* WORK ORDER: All entries shown below should be duplicated character for character.

* INPUT:

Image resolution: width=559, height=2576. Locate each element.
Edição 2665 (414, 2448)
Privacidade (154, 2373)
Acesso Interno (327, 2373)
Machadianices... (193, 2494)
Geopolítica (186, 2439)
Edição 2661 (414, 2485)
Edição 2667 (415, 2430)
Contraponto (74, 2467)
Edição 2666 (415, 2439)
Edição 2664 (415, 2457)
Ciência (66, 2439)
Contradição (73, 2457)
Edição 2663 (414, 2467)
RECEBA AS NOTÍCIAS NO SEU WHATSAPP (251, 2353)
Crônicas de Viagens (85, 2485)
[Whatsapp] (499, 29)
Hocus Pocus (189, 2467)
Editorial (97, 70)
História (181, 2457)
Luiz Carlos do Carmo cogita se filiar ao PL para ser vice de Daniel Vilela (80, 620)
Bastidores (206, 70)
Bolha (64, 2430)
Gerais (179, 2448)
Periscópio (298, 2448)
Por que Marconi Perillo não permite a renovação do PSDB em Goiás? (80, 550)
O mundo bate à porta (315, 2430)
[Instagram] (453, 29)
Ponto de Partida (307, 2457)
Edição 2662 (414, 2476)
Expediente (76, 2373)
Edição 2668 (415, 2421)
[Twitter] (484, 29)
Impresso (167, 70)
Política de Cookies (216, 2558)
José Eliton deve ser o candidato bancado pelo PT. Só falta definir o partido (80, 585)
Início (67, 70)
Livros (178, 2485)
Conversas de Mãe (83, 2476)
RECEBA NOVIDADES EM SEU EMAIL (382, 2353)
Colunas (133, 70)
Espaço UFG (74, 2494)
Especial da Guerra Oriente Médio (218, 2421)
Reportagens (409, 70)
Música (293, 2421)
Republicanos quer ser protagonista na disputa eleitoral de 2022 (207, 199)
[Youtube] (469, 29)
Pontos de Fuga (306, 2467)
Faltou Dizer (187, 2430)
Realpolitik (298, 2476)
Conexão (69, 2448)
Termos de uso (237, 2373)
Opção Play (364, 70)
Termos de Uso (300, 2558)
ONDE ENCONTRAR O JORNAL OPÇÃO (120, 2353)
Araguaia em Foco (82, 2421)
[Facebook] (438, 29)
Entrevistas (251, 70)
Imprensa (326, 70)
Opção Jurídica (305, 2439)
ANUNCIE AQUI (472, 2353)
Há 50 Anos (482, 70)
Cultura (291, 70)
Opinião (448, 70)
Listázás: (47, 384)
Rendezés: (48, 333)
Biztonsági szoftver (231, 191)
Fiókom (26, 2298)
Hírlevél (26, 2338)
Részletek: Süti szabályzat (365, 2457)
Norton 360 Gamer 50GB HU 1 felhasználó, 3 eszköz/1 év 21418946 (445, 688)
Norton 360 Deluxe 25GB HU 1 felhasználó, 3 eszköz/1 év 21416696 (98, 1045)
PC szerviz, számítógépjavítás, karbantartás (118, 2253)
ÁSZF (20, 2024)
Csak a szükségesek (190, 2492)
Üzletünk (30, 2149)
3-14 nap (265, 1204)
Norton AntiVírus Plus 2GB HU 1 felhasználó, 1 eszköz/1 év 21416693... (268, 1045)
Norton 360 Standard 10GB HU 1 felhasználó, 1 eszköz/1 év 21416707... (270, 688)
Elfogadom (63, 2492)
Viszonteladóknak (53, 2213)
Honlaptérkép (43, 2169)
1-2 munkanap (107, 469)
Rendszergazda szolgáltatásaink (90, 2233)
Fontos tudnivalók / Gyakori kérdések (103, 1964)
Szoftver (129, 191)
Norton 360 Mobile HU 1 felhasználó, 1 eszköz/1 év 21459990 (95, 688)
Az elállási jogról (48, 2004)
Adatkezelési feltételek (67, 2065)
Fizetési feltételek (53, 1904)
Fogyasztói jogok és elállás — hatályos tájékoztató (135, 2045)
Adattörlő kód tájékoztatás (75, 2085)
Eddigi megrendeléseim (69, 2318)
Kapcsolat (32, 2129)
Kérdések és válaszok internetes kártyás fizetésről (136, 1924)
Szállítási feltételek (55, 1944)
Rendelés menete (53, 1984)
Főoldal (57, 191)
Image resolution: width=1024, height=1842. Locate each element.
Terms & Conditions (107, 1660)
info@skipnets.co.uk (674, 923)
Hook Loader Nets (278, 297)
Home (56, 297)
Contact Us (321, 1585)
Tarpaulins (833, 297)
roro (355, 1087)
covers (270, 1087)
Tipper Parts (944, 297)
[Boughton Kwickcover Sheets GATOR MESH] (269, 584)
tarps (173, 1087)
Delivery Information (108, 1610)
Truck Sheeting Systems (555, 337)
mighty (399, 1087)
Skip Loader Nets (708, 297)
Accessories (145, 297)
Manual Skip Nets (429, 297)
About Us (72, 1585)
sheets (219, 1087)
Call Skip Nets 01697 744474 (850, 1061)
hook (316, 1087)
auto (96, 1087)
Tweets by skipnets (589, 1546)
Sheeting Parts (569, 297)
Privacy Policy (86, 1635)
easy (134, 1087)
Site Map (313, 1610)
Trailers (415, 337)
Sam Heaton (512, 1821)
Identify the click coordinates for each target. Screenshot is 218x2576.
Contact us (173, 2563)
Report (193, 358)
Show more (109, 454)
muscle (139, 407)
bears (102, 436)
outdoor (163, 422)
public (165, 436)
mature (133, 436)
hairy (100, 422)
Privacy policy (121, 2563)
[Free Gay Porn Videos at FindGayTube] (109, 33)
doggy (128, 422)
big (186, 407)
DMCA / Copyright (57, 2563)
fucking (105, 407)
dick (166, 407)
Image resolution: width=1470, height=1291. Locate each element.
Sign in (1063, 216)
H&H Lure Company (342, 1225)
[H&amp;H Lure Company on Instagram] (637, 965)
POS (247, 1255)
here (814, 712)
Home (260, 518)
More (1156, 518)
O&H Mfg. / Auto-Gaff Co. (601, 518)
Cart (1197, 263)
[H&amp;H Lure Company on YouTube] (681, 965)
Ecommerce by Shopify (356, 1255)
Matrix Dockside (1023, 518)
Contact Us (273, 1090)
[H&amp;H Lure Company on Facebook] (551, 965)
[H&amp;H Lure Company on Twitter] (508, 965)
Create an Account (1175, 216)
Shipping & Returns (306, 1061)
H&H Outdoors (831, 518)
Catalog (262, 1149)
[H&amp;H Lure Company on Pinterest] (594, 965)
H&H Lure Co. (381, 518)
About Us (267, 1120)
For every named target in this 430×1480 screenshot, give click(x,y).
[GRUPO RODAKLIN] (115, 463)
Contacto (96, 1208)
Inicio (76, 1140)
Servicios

* TASK OUTPUT:
Image resolution: width=559, height=2576. Locate each element.
Edição 2665 (414, 2448)
Privacidade (154, 2373)
Acesso Interno (327, 2373)
Machadianices... (193, 2494)
Geopolítica (186, 2439)
Edição 2661 (414, 2485)
Edição 2667 (415, 2430)
Contraponto (74, 2467)
Edição 2666 (415, 2439)
Edição 2664 (415, 2457)
Ciência (66, 2439)
Contradição (73, 2457)
Edição 2663 (414, 2467)
RECEBA AS NOTÍCIAS NO SEU WHATSAPP (251, 2353)
Crônicas de Viagens (85, 2485)
[Whatsapp] (499, 29)
Hocus Pocus (189, 2467)
Editorial (97, 70)
História (181, 2457)
Luiz Carlos do Carmo cogita se filiar ao PL para ser vice de Daniel Vilela (80, 620)
Bastidores (206, 70)
Bolha (64, 2430)
Gerais (179, 2448)
Periscópio (298, 2448)
Por que Marconi Perillo não permite a renovação do PSDB em Goiás? (80, 550)
O mundo bate à porta (315, 2430)
[Instagram] (453, 29)
Ponto de Partida (307, 2457)
Edição 2662 (414, 2476)
Expediente (76, 2373)
Edição 2668 (415, 2421)
[Twitter] (484, 29)
Impresso (167, 70)
Política de Cookies (216, 2558)
José Eliton deve ser o candidato bancado pelo PT. Só falta definir o partido (80, 585)
Início (67, 70)
Livros (178, 2485)
Conversas de Mãe (83, 2476)
RECEBA NOVIDADES EM SEU EMAIL (382, 2353)
Colunas (133, 70)
Espaço UFG (74, 2494)
Especial da Guerra Oriente Médio (218, 2421)
Reportagens (409, 70)
Música (293, 2421)
Republicanos quer ser protagonista na disputa eleitoral de 2022 (207, 199)
[Youtube] (469, 29)
Pontos de Fuga (306, 2467)
Faltou Dizer (187, 2430)
Realpolitik (298, 2476)
Conexão (69, 2448)
Termos de uso (237, 2373)
Opção Play (364, 70)
Termos de Uso (300, 2558)
ONDE ENCONTRAR O JORNAL OPÇÃO (120, 2353)
Araguaia em Foco (82, 2421)
[Facebook] (438, 29)
Entrevistas (251, 70)
Imprensa (326, 70)
Opção Jurídica (305, 2439)
ANUNCIE AQUI (472, 2353)
Há 50 Anos (482, 70)
Cultura (291, 70)
Opinião (448, 70)
Listázás: (47, 384)
Rendezés: (48, 333)
Biztonsági szoftver (231, 191)
Fiókom (26, 2298)
Hírlevél (26, 2338)
Részletek: Süti szabályzat (365, 2457)
Norton 360 Gamer 50GB HU 1 felhasználó, 3 eszköz/1 év 21418946 (445, 688)
Norton 360 Deluxe 25GB HU 1 felhasználó, 3 eszköz/1 év 21416696 (98, 1045)
PC szerviz, számítógépjavítás, karbantartás (118, 2253)
ÁSZF (20, 2024)
Csak a szükségesek (190, 2492)
Üzletünk (30, 2149)
3-14 nap (265, 1204)
Norton AntiVírus Plus 2GB HU 1 felhasználó, 1 eszköz/1 év 21416693... (268, 1045)
Norton 360 Standard 10GB HU 1 felhasználó, 1 eszköz/1 év 21416707... (270, 688)
Elfogadom (63, 2492)
Viszonteladóknak (53, 2213)
Honlaptérkép (43, 2169)
1-2 munkanap (107, 469)
Rendszergazda szolgáltatásaink (90, 2233)
Fontos tudnivalók / Gyakori kérdések (103, 1964)
Szoftver (129, 191)
Norton 360 Mobile HU 1 felhasználó, 1 eszköz/1 év 21459990 (95, 688)
Az elállási jogról (48, 2004)
Adatkezelési feltételek (67, 2065)
Fizetési feltételek (53, 1904)
Fogyasztói jogok és elállás — hatályos tájékoztató (135, 2045)
Adattörlő kód tájékoztatás (75, 2085)
Eddigi megrendeléseim (69, 2318)
Kapcsolat (32, 2129)
Kérdések és válaszok internetes kártyás fizetésről (136, 1924)
Szállítási feltételek (55, 1944)
Rendelés menete (53, 1984)
Főoldal (57, 191)
Image resolution: width=1024, height=1842. Locate each element.
Terms & Conditions (107, 1660)
info@skipnets.co.uk (674, 923)
Hook Loader Nets (278, 297)
Home (56, 297)
Contact Us (321, 1585)
Tarpaulins (833, 297)
roro (355, 1087)
covers (270, 1087)
Tipper Parts (944, 297)
[Boughton Kwickcover Sheets GATOR MESH] (269, 584)
tarps (173, 1087)
Delivery Information (108, 1610)
Truck Sheeting Systems (555, 337)
mighty (399, 1087)
Skip Loader Nets (708, 297)
Accessories (145, 297)
Manual Skip Nets (429, 297)
About Us (72, 1585)
sheets (219, 1087)
Call Skip Nets 01697 744474 (850, 1061)
hook (316, 1087)
auto (96, 1087)
Tweets by skipnets (589, 1546)
Sheeting Parts (569, 297)
Privacy Policy (86, 1635)
easy (134, 1087)
Site Map (313, 1610)
Trailers (415, 337)
Sam Heaton (512, 1821)
Identify the click coordinates for each target. Screenshot is 218x2576.
Contact us (173, 2563)
Report (193, 358)
Show more (109, 454)
muscle (139, 407)
bears (102, 436)
outdoor (163, 422)
public (165, 436)
mature (133, 436)
hairy (100, 422)
Privacy policy (121, 2563)
[Free Gay Porn Videos at FindGayTube] (109, 33)
doggy (128, 422)
big (186, 407)
DMCA / Copyright (57, 2563)
fucking (105, 407)
dick (166, 407)
Image resolution: width=1470, height=1291. Locate each element.
Sign in (1063, 216)
H&H Lure Company (342, 1225)
[H&amp;H Lure Company on Instagram] (637, 965)
POS (247, 1255)
here (814, 712)
Home (260, 518)
More (1156, 518)
O&H Mfg. / Auto-Gaff Co. (601, 518)
Cart (1197, 263)
[H&amp;H Lure Company on YouTube] (681, 965)
Ecommerce by Shopify (356, 1255)
Matrix Dockside (1023, 518)
Contact Us (273, 1090)
[H&amp;H Lure Company on Facebook] (551, 965)
[H&amp;H Lure Company on Twitter] (508, 965)
Create an Account (1175, 216)
Shipping & Returns (306, 1061)
H&H Outdoors (831, 518)
Catalog (262, 1149)
[H&amp;H Lure Company on Pinterest] (594, 965)
H&H Lure Co. (381, 518)
About Us (267, 1120)
For every named target in this 430×1480 screenshot, give click(x,y).
[GRUPO RODAKLIN] (115, 463)
Contacto (96, 1208)
Inicio (76, 1140)
Servicios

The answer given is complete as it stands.